Associations of Maternal Lifetime Trauma and Perinatal Traumatic Stress Symptoms With Infant Cardiorespiratory Reactivity to Psychological Challenge

Michelle Bosquet Enlow, PhD, Antje Kullowatz, PhD, John Staudenmayer, PhD, Jelena Spasojevic, BA, Thomas Ritz, PhD and Rosalind J. Wright, MD, MPH

From the Department of Psychiatry (M.B.E., J.S.), Children’s Hospital Boston, Boston, Massachusetts; Department of Psychiatry (M.B.E.) and Department of Medicine (R.J.W.), Harvard Medical School, Boston, Massachusetts; Department of Environmental Health (A.K., R.J.W.), Harvard School of Public Health, Boston, Massachusetts; Department of Mathematics and Statistics (J.S.), University of Massachusetts, Amherst, Massachusetts; Department of Psychology (T.R.), Southern Methodist University, Dallas, Texas; and Channing Laboratory (R.J.W.), Department of Medicine, Brigham and Women’s Hospital, Boston, Massachusetts.

Address correspondence and reprint requests to Michelle Bosquet Enlow, Department of Psychiatry, Children’s Hospital Boston, 21 Autumn Street, 1st Floor, Boston, MA 02115. E-mail: michelle.bosquet{at}childrens.harvard.edu

Objective: To examine associations of maternal lifetime trauma and related psychological symptoms in the perinatal period with infant cardiorespiratory reactivity and behavioral distress in response to a laboratory stressor, using a novel advanced system recently adapted for infants.

Methods: Participants were mothers and their 6-month-old infants. Assessments included mothers’ self-reported lifetime exposure to trauma, perinatal traumatic stress, and current symptoms of posttraumatic stress disorder (PTSD) and depression. Through the use of a noninvasive respiratory inductance plethysmography device, heart rate and indices of respiratory volume, timing, and thoracoabdominal coordination were recorded continuously in 23 infants during the Still-Face Paradigm, a videotaped mother-infant dyadic assessment that included baseline, stressor, and recovery phases. Infant behavioral distress during the procedure was also assessed.

Results: Infants of mothers with low exposure to trauma and perinatal traumatic stress showed expected increases in behavioral distress and cardiorespiratory activation from baseline to stressor and decreases in these parameters from stressor to recovery. Infants of mothers exposed to multiple traumas and with elevated perinatal traumatic stress showed similar patterns of activation from baseline to stressor but failed to show decreases during recovery. These patterns were maintained after controlling for current maternal PTSD and depressive symptoms.

Conclusions: Maternal lifetime trauma exposure and traumatic stress during the perinatal period were associated with disrupted infant cardiorespiratory regulation and behavioral distress during a stressor protocol. These results support the concept of perinatal programming and its potential role in physical and mental health outcomes.

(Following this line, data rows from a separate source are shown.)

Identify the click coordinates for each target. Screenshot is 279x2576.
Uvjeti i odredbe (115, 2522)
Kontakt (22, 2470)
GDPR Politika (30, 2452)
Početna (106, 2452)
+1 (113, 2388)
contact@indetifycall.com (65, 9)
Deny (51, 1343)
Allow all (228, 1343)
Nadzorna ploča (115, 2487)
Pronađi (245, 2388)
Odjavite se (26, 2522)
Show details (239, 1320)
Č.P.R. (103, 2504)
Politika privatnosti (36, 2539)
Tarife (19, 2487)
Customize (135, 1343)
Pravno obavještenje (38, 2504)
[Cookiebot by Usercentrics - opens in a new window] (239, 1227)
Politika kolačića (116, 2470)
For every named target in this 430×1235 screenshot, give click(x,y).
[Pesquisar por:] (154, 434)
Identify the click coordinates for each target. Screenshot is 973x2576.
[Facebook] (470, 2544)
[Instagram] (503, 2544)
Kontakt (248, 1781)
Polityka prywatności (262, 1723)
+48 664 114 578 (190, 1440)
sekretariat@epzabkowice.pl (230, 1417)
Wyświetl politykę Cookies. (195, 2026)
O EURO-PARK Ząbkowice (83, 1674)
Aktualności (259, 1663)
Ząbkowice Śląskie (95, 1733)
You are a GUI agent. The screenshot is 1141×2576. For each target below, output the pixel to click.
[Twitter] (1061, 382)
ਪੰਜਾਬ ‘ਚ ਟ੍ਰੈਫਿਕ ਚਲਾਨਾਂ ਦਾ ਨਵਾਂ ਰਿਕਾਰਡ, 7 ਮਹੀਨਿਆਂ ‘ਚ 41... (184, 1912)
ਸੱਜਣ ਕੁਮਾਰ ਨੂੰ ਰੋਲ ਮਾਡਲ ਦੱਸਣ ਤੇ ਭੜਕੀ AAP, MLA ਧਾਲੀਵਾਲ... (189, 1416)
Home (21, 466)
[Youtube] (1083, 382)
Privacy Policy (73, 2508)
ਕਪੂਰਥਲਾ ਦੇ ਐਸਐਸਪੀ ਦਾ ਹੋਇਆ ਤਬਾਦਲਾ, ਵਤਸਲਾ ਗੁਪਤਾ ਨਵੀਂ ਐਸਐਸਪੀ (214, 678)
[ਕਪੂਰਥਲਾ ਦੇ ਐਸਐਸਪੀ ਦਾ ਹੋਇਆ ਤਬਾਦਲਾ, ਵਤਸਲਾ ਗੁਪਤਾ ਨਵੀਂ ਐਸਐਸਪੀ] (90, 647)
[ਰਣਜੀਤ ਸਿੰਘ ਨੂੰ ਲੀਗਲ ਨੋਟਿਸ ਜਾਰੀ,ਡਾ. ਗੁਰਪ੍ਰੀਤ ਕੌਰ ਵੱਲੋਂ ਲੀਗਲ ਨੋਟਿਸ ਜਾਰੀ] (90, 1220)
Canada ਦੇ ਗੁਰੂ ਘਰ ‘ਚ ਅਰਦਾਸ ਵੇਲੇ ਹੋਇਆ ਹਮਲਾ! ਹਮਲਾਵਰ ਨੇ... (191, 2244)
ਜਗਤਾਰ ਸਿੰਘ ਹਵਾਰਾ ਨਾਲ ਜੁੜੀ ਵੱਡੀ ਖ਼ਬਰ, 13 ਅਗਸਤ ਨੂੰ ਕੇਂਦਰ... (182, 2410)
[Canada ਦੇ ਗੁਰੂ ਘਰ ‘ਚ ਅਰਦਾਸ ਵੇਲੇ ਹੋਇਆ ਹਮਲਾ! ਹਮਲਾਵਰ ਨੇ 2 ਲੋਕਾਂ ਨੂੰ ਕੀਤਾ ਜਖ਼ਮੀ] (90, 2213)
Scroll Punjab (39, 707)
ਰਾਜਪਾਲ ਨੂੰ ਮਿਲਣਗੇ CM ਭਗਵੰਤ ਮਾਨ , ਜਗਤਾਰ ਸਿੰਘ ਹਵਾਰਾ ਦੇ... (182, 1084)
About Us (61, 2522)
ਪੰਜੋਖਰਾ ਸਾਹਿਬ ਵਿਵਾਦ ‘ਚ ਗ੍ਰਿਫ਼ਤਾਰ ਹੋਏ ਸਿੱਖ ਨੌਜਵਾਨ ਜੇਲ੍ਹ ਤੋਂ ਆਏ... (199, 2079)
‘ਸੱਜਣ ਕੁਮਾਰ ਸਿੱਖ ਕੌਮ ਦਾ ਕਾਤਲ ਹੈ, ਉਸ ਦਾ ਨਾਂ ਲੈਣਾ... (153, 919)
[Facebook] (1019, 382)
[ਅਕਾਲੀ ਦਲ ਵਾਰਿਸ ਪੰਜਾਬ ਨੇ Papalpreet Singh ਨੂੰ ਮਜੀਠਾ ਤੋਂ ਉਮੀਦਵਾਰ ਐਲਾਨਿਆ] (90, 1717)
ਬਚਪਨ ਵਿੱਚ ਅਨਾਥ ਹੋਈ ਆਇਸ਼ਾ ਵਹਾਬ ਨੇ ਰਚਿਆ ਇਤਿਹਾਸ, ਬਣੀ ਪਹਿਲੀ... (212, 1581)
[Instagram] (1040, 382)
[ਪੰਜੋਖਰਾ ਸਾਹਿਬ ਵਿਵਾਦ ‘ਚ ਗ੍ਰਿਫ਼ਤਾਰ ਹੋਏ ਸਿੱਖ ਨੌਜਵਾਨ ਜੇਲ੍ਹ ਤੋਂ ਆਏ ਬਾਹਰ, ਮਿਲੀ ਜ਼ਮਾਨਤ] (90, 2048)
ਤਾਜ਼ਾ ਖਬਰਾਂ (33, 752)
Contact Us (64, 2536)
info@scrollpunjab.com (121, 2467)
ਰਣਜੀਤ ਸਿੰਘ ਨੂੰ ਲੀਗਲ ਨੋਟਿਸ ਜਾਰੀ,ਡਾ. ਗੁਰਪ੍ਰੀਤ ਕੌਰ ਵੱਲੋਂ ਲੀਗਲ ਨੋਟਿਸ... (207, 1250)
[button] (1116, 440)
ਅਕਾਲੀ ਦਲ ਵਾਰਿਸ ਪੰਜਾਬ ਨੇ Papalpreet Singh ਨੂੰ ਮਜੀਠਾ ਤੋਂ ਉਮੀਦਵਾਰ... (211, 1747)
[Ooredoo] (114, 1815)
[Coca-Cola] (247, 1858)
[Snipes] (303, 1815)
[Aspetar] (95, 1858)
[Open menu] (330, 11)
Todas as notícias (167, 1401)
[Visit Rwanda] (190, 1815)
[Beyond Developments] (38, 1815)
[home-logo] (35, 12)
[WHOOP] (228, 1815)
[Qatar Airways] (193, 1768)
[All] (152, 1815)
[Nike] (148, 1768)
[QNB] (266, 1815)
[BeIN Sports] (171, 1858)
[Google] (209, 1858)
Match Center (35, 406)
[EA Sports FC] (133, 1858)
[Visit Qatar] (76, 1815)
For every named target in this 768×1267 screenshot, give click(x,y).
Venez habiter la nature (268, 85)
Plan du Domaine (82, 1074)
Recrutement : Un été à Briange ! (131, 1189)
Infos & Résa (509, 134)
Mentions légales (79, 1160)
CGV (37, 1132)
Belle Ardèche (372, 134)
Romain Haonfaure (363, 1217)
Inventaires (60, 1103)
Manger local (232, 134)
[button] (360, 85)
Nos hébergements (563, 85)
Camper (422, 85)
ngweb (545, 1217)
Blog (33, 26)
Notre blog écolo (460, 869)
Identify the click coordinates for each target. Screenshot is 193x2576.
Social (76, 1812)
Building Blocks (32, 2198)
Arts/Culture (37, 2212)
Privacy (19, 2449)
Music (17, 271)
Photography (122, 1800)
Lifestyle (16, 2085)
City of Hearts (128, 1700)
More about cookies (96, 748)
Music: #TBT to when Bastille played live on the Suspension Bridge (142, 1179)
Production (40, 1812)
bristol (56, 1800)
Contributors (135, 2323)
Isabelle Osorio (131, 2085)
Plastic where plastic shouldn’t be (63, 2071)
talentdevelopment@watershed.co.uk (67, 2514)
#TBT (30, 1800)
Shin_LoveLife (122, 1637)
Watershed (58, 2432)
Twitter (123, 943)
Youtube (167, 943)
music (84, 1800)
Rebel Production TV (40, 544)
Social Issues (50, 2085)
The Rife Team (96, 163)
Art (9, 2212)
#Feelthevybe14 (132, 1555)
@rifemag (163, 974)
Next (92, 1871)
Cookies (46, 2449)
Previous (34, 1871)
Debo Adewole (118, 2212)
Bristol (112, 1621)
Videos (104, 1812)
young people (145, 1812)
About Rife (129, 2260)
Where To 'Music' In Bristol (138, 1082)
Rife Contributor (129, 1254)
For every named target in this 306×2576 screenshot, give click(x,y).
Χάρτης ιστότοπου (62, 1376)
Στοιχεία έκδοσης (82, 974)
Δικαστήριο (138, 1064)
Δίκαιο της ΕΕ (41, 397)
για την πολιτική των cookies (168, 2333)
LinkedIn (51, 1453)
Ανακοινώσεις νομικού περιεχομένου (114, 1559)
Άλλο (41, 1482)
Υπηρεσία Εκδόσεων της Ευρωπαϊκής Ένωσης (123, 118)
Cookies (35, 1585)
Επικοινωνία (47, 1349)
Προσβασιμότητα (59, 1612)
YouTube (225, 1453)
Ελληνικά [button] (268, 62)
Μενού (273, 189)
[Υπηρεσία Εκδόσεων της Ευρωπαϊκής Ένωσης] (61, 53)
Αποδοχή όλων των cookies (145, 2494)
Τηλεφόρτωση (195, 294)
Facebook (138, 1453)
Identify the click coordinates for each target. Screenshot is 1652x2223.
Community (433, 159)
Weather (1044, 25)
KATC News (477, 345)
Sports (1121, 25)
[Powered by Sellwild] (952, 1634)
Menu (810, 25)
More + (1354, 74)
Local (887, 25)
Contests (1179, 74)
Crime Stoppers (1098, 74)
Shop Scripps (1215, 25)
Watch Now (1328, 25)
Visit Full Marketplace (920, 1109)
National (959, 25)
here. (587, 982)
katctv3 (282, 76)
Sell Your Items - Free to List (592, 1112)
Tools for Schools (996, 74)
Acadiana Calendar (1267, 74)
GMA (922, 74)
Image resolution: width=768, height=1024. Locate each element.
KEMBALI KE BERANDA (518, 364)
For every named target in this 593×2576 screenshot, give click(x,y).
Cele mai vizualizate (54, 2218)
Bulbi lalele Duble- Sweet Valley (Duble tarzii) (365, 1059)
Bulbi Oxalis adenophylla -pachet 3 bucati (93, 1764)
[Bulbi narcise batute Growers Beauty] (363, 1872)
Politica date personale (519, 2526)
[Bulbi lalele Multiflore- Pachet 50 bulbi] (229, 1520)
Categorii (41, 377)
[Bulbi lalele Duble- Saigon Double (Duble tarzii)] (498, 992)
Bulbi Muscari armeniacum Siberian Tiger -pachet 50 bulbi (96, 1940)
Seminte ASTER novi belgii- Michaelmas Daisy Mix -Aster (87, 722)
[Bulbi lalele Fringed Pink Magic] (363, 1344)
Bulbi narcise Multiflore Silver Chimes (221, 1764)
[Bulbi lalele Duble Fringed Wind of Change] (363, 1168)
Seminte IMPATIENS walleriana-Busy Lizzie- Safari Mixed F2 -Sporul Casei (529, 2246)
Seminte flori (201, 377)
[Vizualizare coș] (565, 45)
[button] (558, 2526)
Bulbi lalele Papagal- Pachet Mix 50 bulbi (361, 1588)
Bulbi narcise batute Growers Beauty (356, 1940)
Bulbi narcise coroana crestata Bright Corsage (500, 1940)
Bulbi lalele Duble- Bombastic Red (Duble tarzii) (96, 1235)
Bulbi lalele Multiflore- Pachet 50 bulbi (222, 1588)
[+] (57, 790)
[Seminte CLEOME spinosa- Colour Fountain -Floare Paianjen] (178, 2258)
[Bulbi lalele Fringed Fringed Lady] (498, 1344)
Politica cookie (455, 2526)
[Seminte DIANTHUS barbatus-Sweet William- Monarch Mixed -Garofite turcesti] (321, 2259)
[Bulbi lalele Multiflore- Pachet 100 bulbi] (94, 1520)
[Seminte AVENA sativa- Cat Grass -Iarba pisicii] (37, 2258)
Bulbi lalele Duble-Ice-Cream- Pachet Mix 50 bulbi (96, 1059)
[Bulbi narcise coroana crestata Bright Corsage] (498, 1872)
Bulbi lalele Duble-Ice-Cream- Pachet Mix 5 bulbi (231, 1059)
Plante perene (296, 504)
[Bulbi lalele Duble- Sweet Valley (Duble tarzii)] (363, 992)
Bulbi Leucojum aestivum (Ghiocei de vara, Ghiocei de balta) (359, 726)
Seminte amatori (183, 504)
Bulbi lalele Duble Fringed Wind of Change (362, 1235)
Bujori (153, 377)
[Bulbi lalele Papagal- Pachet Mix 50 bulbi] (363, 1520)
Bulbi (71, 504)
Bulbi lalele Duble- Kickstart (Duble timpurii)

Key Words: perinatal programming • trauma • stress • autonomic reactivity

Abbreviations: PTSD = posttraumatic stress disorder; HPA = hypothalamic-pituitary-adrenal; ECG = electrocardiogram; SFP = Still-Face Paradigm; LSC-R = Life Stressor Checklist-Revised; EPDS = Edinburgh Postnatal Depression Scale; PCL-C = Posttraumatic Stress Disorder Checklist-Civilian Version; HR = heart rate; VT = tidal volume; V’min = minute ventilation; TI = inspiratory duration; TE = expiratory duration; TTOT = total breath duration; TI/TTOT = respiratory timing; %RC = percentage of rib cage contribution to tidal volume; PhRIB = inspiratory thoracoabdominal asynchrony; PhREB = expiratory thoracoabdominal asynchrony; QDC = Qualitative Diagnostic Calibration.